Он мечтал. Мечтал о том, что когда-нибудь в его руки попадет миллион долларов. Что испытывает он волшебное чувство: столько денег – и в его руках… Столько денег – и принадлежат они…
Мечты его оборвались. Потому что уже перед ним стоял все тот же милиционер, и лицо его было каким-то шальным, что ли. И не сразу понял он, Веня, что тот от него хочет. А милиционер этот, горя глазами, в каком-то волнении повторил нетерпеливо:
– Гражданин, пройдемте со мной. Будете понятым…
И он пошел, чертыхнувшись про себя, что вот, мол, угораздило его подвернуться под руку этому милиционеру. Еще неизвестно, во что можно вляпаться, став понятым. Понятым – при чем? При ком?
В дежурке стояла тишина. Мертвая какая-то тишина стояла в дежурке. И сержант Нечипоренко, крепкий, здоровый мужик, дышащий всегда громко, как паровоз, – так шутили над ними товарищи, – казалось, не дышал. Стоял он в дверях дежурной части, загородив собой вход, как будто бы амбразуру собой загораживал. И смотрел в упор на задержанного, будто бы даже взглядом ему говорил: «Даже не надейся, что сбежишь… У меня не забалуешь…»

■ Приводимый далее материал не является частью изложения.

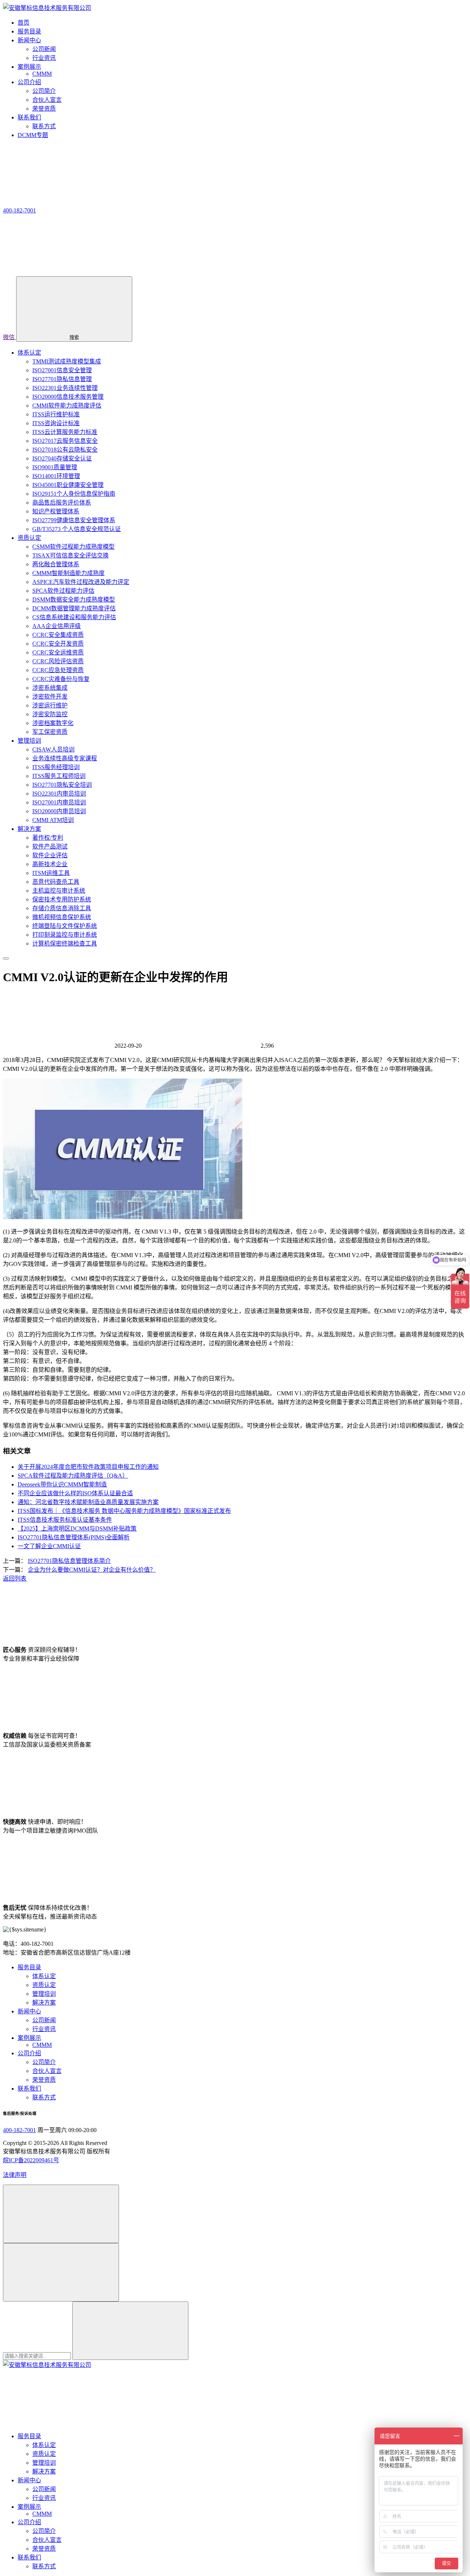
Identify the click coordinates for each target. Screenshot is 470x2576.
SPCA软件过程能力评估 (63, 591)
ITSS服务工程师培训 (59, 776)
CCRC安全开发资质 (58, 644)
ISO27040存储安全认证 (62, 458)
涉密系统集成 (50, 688)
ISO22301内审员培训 (59, 793)
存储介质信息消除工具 (61, 908)
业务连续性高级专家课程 (64, 758)
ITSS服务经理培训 (56, 767)
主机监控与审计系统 (58, 890)
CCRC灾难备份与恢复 (61, 679)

Он только покосился на входящих, отодвинулся, давая им пройти, и опять занял свой пост, цепко смотря на задержанного, хотя – чего уже было на него смотреть? Чего сторожить?
Сидел тот сникший, потерянный какой-то, как будто бы – сдувшийся воздушный шар. И никуда он бежать не собирался. Вообще, ничего он уже не собирался делать, все, что мог, он уже сделал. Он попался. И это был факт.
И подумалось ему тоскливо: ведь чувствовал же, чувствовал, что что-то будет не так. Было у него предчувствие на этот раз, ныло как-то сердце, и внизу живота был какой-то холодок, когда выходил он на этой станции. Хотя – был это уже привычный маршрут. Раз в два месяца вез он по нему деньги. Был он наркокурьером. И работа у него, что называется, была не пыльная, – деньги привез, товар забрал. И был он обычный мужичок, неброский, невидный, каких миллионы. Один из множества в безликой массе пассажиров. И всегда удавалось ему оставаться таким незаметным, не привлекающим внимания. Но сегодня – не удалось.
И непонятно было – почему. Почему? Где он прокололся? И подумал он даже – может, его подставили? Ведь к нему, именно к нему вышел из дежурки милиционер. У него одного проверил документы. Просто невозможно было представить, что было это такое вот – точечное! – случайное попадание. Просто невозможно… И сидел он и думал, думал об этом как-то вяло, потому – что уж тут было думать…
– Ну что же, – бодрым голосом проговорил милиционер, приведший в дежурку в качестве понятых Вениамина и пожилого мужчину, из супружеской четы, которой тот оставлял под присмотр свой чемодан, когда ходил обедать. – Будем оформлять протокол!..
Сказал он это радостно, и что-то мальчишеское было в его голосе. Что-то молодое, щенячье прорвалось в нем, как будто действительно был он служебной собакой – и – вот счастье! – взял след и задержал опасного преступника.